April 16th, 2009 at 8:02 am
Labrat: If you are going to completely cut spuds, add some bananas … seriously.
Potassium restriction is very dangerous … it can cause permanent heart murmers.
April 16th, 2009 at 11:42 am
Blunt- and if you approve it *must* be good.
I like Dan John, I’ve probably just not read enough of him.
Kristopher: All meats and fish are also high in potassium, as are the tomato sauces we often use and the spinach that tends to be our main veggie staple.. all higher than bananas, actually. We’re good even if we *had* managed to give up the addictive little fuckers rather than just cutting down on them.
April 17th, 2009 at 2:25 pm
Peter, you might also look into Weightwatchers. I’ve had tremendous success with them. There is no specific food you CAN”T have, but following their “points” system will push you toward a paleo/primal sort of diet by default.
And Labrat, I have to also say thanks for the links. Very helpful.
April 17th, 2009 at 8:41 pm
I am glad you mentioned diet.
No amount of training can make up for a shitty diet.
April 17th, 2009 at 9:35 pm
In terms of fat, you’re absolutely right.
In terms of strength and speed, lots of training and a bad diet can still do an awful lot.
April 18th, 2009 at 4:29 am
Agreed, but I’ve never known a top tier athlete that had a bad diet. Plus, as it could be inferred, there is a big difference between “eating bacon and red meat” and an actual “bad diet”.

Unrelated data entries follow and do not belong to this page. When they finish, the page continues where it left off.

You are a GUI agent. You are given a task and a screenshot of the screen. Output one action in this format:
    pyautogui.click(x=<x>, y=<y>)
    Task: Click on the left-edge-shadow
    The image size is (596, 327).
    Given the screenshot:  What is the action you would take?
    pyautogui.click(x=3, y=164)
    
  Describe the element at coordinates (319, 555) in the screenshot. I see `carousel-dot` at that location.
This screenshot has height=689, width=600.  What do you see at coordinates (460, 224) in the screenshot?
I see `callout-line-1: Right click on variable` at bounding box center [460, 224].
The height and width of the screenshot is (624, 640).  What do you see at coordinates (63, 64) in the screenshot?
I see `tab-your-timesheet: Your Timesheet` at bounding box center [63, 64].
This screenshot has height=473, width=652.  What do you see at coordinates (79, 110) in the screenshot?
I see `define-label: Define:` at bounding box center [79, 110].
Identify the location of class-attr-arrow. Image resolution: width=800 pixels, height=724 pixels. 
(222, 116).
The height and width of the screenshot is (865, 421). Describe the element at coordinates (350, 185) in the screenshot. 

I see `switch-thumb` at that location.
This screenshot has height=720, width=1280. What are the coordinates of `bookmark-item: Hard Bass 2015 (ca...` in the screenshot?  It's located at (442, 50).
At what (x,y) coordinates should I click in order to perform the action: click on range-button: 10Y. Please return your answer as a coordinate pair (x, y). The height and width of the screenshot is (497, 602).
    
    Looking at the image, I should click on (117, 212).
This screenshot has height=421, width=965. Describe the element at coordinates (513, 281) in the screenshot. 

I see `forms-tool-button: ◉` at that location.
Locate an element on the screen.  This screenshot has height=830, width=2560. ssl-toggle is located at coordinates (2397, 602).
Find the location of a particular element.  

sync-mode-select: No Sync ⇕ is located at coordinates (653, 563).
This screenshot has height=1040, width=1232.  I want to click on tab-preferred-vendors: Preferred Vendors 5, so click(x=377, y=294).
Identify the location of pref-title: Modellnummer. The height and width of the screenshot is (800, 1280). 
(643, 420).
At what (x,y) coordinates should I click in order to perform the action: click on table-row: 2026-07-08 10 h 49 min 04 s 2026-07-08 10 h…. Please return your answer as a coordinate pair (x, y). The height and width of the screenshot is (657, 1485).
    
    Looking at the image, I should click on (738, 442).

April 18th, 2009 at 8:51 am
Very helpful Labrat, thanks a lot
April 19th, 2009 at 1:51 pm
Thanks for this; I assume it was the post I inspired. And yeah, I’m way late on commenting
Time to go work out!
April 22nd, 2009 at 5:01 am
Thanks for the props Labrat! Sorry it took me so long to respond. The 9-5 has turned into a 7-7 and I have oh about 10 minutes each day to myself. lol. I am going to have to write like 4 posts this weekend to make up for it.